Letting Go of Heartaches at 40


It’s two weeks before I turn forty, and I woke before the sun’s rays lit the surrounding world. Something in me was restless, not in the usual way. My soul was awakening, and I could feel it.


I made my tea and sat on my bed, swallowing all the emotions that had been moving through my heart and soul from the night before into this new morning. Forty. In fourteen days, I would turn forty. The number felt heavy when I heard it, like a suitcase packed for someone else. Inside were old birthdays, long-lost loves and friends, and the jobs I had performed over the past twenty years.


Where was I now, and what was the future holding? So many doors had closed softly while others had slammed shut.


I had imagined turning forty very differently. I thought it was the age when you were finished, when old age began to settle in. But now I felt the opposite. It felt like a beginning, a reawakening, when I finally started to understand things about myself and about life. I was free from robotic conditioning—or so I believed—free from binding myself to marriage, to one soul I barely knew.


Forty looked like a place where love stayed, but only now could I see that it wasn’t. It was always presented as a time when careers made sense, and everyone knew how to fold a fitted sheet. But was any of that true? Was my career stable, or was the sheet still too loose to ever really fit?

Heartaches—people who had left in hopes of brighter futures, friendships that dissolved without a fight but ended abruptly; dreams that expired politely while I was busy surviving.

I carried these experiences up my sleeve. Sometimes their weight felt unbearable; other times it felt light. None of it was beautiful, but it was proof that I had lived. People praise the twenties as if you’re supposed to have everything figured out by then, but you don’t. You’re just demonstrating and experimenting with the freedom of choice life has offered you.

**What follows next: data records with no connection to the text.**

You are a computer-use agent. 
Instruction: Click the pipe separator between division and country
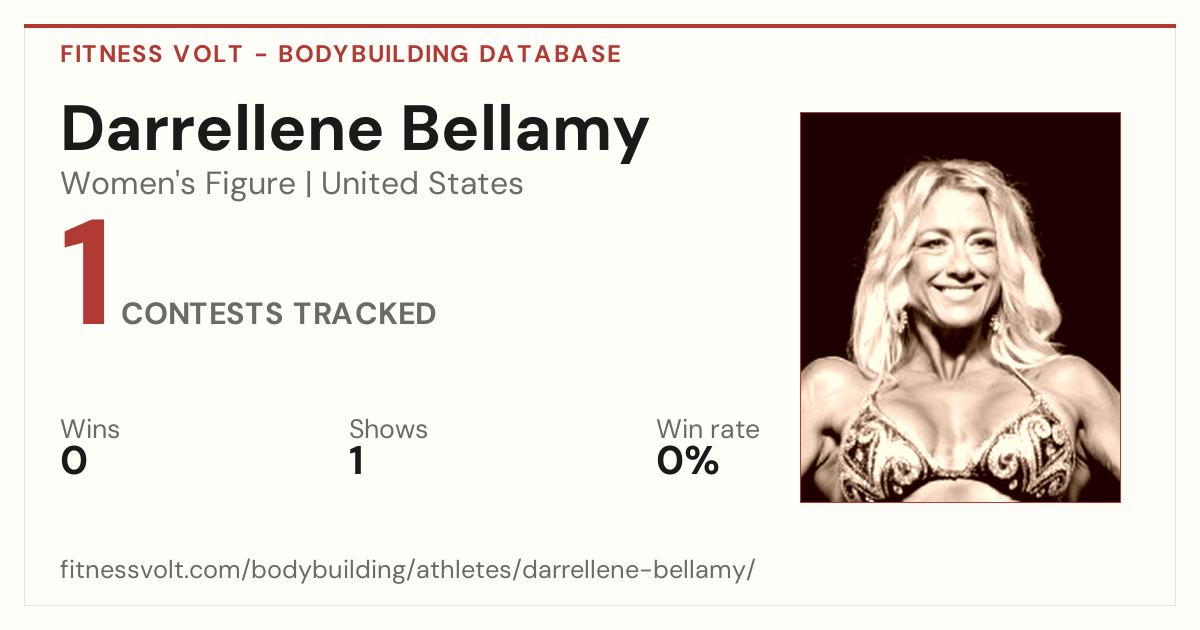click(308, 185)
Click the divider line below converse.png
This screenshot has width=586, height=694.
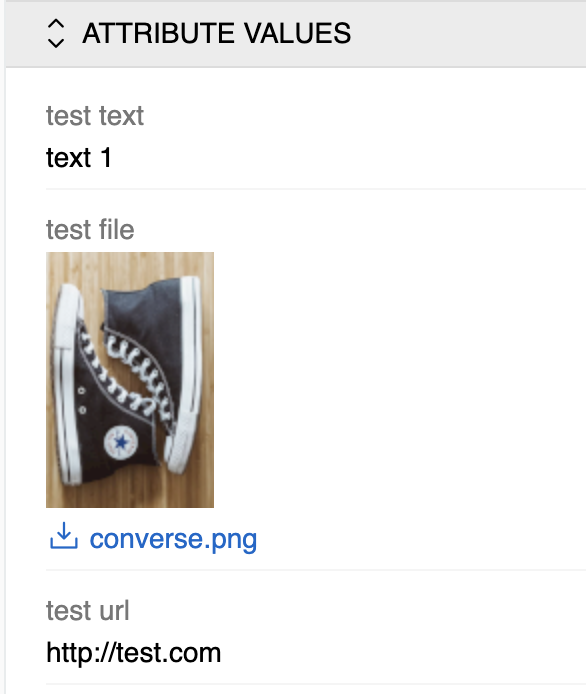[316, 570]
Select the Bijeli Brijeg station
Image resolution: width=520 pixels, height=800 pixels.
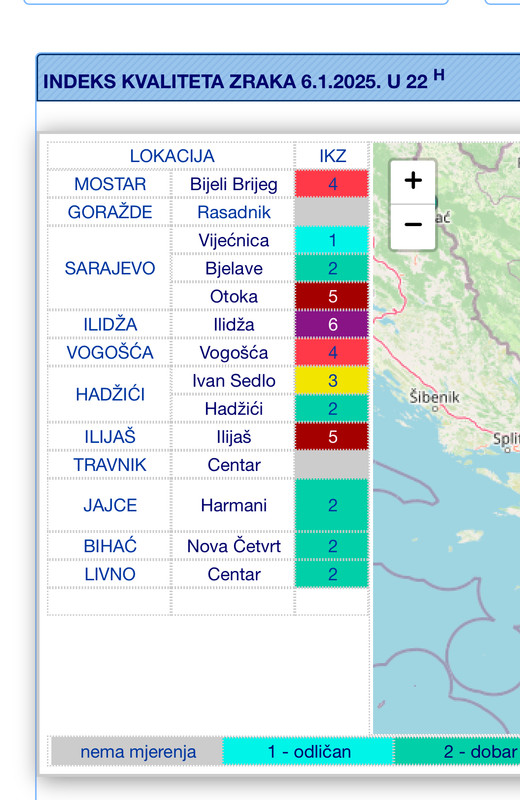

You can remember without reliving. That’s what I felt.

Forty didn’t seem like an ending; it felt like an awakening. I no longer had to audition to be considered a friend. I didn’t have to reread chapters of my life where my story felt stuck. Life kept moving forward, as it always does. There is no stopping it.


I lifted my hands toward the sky. It was time for me to forgive myself, for I had not known any better. I forgave myself for staying too long where I should have left, for not knowing then what I know now, for mistaking almost-love for real love. I couldn’t be so hungry for love that it cost me my soul’s peace.

As these thoughts passed through my mind, the sun began to rise. Even the sun had an important place to be. Light filled my bedroom and touched the floor, and then my face.


Forty was a time for stronger love, for quieter friendships, for a life that was not performed but lived.

I remember my mom turning forty; it was such a monumental occasion. And now here I was. It felt as if my twenties and thirties had zipped by. I picked up my cup of tea. For the first time, I didn’t wish I were younger. I was happy where I was, and I was happy forty was two weeks away.


There were times, though, when these past experiences felt like mirrors, showing me where I was still unhealed. I couldn’t rush things into being what I wanted them to be. Everything in my life was a chapter. Nothing was a mistake, even if it broke me open—open enough to understand what life was about.


Opening old doors and trying to fix things wasn’t loyalty. Remembering what didn’t work out was simply reliving the past. I had to put the past down, because my future mattered more than holding on to what had already gone.


I had to release people who didn’t understand me, release outcomes that would never arrive, and release the fantasy that things might bloom in some other way.


I had to let myself off the hook, and I had to do it now. I had to let others off the hook as well. Life, as imperfect as it was, had to feel lighter. Forty couldn’t hand me certainty, but it could hand me peace.